Transcribe each entry. Change nothing.

BEGIN

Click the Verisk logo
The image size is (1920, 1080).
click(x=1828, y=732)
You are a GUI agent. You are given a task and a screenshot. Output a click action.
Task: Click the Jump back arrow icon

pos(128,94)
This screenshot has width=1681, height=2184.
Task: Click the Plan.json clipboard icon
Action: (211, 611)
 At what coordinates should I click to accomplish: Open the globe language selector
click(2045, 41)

END

Task response:
Click the Verisk logo
The image size is (1920, 1080).
click(x=1828, y=732)
You are a GUI agent. You are given a task and a screenshot. Output a click action.
Task: Click the Jump back arrow icon

pos(128,94)
This screenshot has width=1681, height=2184.
Task: Click the Plan.json clipboard icon
Action: (211, 611)
 At what coordinates should I click to accomplish: Open the globe language selector
click(2045, 41)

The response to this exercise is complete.